A decisão de implantar um service desk nas empresas esbarra sempre no alto investimento do ambiente de infraestrutura e nas licenças das ferramentas de monitoração. Justificar a necessidade para a diretoria é sempre um desafio muitas vezes in gloria para os responsáveis de TI.

Para conseguir chegar a valores condizentes com a capacidade de investimento das empresas, novas soluções baseadas em cloud e SAAS, (software como serviço, do inglês Software as a service – SaaS), como a comercialização de software onde o fornecedor se responsabiliza por toda a estrutura necessária para a disponibilização do sistema (servidores, conectividade, cuidados com segurança da informação) e o cliente utiliza o software pagando um valor recorrente pelo uso, estão subsidiando o pessoal de TI de argumentos para convencer a diretoria que o investimento não é mais o principal problema na hora de decidir.

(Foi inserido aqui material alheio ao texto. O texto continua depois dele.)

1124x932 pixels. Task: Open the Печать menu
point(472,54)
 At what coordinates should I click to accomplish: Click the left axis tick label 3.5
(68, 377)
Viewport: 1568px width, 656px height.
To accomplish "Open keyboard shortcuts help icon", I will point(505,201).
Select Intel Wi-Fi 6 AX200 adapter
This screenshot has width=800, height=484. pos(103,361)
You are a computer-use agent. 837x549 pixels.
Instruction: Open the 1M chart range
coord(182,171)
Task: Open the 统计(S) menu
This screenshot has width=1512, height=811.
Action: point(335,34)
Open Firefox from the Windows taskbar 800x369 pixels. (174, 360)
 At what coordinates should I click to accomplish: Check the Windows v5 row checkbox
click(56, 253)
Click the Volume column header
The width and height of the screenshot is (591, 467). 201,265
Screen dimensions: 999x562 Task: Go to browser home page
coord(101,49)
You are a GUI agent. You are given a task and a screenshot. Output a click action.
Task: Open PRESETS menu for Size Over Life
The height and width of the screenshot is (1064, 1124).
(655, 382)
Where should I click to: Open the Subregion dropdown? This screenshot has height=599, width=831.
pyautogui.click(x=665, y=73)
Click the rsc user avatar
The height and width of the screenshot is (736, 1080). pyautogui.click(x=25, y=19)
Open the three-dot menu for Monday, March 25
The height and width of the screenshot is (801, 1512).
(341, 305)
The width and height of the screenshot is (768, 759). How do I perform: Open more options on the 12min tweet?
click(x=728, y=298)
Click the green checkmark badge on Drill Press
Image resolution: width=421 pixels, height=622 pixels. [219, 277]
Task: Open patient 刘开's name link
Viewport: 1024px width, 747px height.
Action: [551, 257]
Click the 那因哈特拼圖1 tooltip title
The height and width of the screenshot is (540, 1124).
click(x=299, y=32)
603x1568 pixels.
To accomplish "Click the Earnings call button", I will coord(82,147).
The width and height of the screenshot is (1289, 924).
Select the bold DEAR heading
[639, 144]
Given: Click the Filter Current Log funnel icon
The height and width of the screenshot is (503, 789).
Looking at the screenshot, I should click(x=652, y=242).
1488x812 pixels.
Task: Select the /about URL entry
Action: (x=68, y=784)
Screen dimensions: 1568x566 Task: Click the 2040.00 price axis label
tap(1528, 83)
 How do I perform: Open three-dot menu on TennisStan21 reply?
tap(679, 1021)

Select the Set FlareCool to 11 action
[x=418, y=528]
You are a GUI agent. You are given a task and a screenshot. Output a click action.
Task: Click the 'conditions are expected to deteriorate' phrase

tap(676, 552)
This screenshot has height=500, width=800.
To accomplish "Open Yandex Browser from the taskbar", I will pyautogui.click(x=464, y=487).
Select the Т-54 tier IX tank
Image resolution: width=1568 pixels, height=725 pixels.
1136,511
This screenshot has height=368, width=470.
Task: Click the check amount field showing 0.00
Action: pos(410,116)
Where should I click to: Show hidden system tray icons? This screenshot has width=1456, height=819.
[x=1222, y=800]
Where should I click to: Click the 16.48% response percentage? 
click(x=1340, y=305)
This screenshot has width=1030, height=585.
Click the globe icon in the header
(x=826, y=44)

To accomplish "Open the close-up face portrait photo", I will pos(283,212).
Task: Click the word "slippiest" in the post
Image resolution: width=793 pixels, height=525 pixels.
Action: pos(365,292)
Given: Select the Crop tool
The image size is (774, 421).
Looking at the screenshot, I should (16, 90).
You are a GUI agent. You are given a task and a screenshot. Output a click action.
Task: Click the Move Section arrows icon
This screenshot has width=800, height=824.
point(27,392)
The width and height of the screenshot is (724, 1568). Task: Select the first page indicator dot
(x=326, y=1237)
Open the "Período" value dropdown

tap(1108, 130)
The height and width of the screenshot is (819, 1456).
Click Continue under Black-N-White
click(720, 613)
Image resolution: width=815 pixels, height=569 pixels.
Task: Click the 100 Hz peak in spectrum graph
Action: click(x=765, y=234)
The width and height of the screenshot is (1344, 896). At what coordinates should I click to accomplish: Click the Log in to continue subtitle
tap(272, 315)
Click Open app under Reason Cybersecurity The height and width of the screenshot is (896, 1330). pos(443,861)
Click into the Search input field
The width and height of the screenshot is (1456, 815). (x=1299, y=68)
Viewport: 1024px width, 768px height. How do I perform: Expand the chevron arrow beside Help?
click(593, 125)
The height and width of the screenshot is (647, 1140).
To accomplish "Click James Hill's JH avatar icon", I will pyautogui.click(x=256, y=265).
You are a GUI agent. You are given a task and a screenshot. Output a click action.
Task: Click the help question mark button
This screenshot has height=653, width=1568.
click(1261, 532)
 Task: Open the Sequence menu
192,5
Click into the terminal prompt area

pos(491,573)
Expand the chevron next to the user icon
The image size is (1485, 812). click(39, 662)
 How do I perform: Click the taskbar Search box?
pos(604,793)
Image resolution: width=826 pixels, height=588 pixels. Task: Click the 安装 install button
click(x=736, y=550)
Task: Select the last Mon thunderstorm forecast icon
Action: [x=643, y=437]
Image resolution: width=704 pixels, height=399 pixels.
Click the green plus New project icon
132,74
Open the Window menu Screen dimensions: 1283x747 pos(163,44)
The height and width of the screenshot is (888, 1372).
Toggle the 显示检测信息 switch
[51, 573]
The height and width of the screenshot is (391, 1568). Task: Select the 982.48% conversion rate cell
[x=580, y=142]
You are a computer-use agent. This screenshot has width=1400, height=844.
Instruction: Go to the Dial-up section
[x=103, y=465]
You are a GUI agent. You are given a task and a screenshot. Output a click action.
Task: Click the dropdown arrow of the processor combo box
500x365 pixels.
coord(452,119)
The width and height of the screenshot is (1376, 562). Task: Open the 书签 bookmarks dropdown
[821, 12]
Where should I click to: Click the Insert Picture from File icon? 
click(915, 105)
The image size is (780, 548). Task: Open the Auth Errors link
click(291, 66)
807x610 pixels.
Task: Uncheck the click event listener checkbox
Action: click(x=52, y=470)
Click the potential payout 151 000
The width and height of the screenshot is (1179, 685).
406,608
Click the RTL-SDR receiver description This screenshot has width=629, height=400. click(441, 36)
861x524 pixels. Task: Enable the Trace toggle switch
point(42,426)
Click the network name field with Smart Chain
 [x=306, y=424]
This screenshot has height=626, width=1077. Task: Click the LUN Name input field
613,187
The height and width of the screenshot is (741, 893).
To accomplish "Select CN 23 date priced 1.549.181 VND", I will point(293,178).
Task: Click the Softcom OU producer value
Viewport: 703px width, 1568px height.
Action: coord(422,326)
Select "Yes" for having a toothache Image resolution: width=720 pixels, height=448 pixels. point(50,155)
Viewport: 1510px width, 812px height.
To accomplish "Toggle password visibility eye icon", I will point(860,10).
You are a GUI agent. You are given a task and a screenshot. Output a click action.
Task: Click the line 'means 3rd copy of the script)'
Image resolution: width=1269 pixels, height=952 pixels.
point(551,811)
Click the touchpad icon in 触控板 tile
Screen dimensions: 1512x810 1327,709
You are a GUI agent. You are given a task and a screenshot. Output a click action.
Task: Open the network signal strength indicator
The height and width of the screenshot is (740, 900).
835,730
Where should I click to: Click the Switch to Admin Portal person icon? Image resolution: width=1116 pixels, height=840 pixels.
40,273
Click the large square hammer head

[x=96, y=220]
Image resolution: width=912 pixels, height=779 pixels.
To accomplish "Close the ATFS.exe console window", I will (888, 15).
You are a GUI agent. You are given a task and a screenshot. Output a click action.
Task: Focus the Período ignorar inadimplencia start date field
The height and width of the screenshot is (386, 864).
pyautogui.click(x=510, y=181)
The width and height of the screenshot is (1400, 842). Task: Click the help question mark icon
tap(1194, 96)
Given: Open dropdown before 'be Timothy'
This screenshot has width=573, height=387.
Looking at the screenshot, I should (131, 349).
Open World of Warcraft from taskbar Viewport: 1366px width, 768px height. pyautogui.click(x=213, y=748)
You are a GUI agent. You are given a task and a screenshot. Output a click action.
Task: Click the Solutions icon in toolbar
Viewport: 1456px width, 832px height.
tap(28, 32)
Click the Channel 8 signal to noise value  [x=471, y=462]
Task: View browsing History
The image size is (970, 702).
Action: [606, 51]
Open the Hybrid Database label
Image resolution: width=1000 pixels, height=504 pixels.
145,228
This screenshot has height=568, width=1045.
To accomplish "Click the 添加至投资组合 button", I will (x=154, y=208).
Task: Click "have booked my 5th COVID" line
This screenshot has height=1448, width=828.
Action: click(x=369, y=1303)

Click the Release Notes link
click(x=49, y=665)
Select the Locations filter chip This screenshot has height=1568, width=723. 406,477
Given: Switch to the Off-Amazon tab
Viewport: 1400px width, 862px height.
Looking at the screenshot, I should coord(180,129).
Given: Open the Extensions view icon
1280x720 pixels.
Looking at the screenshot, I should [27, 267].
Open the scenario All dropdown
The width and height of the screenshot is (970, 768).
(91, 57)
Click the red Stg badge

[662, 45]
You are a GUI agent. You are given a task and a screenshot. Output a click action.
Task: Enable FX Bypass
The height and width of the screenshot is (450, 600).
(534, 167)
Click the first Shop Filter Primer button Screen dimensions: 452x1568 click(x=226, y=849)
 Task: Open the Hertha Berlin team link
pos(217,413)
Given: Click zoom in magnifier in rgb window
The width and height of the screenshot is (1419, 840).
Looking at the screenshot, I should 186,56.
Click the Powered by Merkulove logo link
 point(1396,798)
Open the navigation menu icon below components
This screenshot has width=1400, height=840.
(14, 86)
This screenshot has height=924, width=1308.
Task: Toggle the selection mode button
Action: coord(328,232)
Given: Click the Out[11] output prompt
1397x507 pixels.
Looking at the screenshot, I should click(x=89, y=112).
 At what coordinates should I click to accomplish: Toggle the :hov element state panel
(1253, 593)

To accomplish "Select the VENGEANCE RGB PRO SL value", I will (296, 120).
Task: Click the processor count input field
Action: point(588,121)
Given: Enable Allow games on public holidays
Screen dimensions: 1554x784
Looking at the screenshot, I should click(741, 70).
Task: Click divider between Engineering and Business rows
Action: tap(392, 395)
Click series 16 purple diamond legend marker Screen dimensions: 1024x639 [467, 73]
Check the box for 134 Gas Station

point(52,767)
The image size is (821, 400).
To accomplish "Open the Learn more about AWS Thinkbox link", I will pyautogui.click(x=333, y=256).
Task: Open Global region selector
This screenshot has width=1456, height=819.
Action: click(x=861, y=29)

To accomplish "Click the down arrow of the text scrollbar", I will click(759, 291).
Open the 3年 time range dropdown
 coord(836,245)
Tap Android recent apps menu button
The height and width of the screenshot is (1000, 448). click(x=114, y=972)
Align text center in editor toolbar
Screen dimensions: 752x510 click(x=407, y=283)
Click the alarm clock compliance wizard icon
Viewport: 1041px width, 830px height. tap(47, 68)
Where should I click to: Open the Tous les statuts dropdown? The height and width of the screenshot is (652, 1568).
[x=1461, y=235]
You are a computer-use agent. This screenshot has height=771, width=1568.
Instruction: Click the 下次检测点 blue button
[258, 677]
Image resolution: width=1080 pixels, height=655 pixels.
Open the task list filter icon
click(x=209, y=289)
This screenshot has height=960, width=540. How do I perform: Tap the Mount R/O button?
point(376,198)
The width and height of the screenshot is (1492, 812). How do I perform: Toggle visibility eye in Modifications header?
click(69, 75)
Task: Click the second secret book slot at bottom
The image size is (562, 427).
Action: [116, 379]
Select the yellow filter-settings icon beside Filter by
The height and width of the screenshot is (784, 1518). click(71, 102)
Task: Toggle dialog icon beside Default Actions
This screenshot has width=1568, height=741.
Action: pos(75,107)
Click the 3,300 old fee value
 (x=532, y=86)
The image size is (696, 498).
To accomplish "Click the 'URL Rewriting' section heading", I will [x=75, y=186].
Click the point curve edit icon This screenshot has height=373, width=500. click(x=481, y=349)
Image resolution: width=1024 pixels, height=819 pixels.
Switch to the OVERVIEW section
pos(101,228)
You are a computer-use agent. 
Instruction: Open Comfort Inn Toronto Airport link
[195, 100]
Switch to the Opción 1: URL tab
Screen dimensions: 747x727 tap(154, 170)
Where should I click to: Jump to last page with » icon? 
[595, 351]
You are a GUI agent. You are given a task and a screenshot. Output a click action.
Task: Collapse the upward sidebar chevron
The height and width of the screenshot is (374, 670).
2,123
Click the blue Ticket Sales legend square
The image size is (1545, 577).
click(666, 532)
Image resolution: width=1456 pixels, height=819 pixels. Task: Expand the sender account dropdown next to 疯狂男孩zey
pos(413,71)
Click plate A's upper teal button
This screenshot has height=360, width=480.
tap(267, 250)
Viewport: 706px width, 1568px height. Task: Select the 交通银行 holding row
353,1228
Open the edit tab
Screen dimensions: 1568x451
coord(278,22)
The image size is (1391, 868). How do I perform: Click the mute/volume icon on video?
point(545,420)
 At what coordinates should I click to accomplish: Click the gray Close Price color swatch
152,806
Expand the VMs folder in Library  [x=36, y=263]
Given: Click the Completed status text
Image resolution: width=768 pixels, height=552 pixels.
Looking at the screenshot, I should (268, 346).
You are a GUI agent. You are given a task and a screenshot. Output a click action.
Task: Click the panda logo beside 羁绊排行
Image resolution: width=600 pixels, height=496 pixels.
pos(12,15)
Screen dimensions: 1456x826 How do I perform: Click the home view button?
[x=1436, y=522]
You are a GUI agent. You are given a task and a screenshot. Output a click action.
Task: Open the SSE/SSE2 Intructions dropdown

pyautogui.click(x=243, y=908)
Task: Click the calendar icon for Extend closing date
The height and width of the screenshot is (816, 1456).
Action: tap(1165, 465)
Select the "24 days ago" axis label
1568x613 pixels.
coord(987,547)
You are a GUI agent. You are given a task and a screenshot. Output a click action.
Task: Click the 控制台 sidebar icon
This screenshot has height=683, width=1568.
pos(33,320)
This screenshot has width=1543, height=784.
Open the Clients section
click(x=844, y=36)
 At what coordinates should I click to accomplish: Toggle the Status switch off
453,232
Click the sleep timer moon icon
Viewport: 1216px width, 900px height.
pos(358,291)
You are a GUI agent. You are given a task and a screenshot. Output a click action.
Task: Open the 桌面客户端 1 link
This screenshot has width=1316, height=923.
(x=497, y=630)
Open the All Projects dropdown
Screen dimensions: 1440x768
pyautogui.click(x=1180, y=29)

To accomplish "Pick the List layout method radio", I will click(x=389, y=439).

Pagar apenas pelo que se usa sempre foi o sonho de todos e hoje é uma realidade. Em tempos de crescimento contrata-se mais, em tempo de crise devolve-se sem ter que pagar multa por isso.

A primeira vista o problema estaria resolvido, mas a realidade mostra que não é bem assim. Para muitos executivos o problema deixa de ser financeiro para ser de segurança, e ainda existem em diversas empresas por pura falta de conhecimento, o preconceito em acreditar que adquirir soluções na nuvem é sinônimo de insegurança.

Mudar essa percepção é o desafio e para isso existem algumas alternativas. A primeira é utilizar a infraestrutura externa com a aquisição de uma nuvem privada e operação on site. Isso significa ter as ferramentas fora, sendo operadas com o time responsável pelo service desk dentro da empresa.

A segunda é contratar tudo externo, tanto a infraestrutura quanto o time que irá tomar as ações necessárias quando houver a ocorrência de um incidente no ambiente tecnologico. Para os dois casos, sistemas sofisticados de segurança garantem que os dados confidenciais tenham seu acesso limitado, ficando protegidos de acessos indesejáveis.

Os mais conservadores continuarão com fortes restrições ao compartilhamento de qualquer ambiente, nesse caso é importante apresentar as estatísticas sobre as fraudes na segurança da informação. Os casos mais famosos e notórios de vazamento de informações confidenciais não foram realizados por quem operava ou cuidava do bom funcionamento da infraestrutura e sim por quem a empresa acreditava e delegava acesso irrestrito a elas.

A discussão de como, e muitas vezes para que, a necessidade da implantação de um service desk interno ou externo ainda acontece e irá permanecer por um bom tempo. Infelizmente a maioria das empresas só darão conta de sua serventia tarde demais, e por isso restarão a elas contabilizar os prejuízos causados pela interrupção da continuidade do negócio causada pela paralização do seu ambiente tecnológico.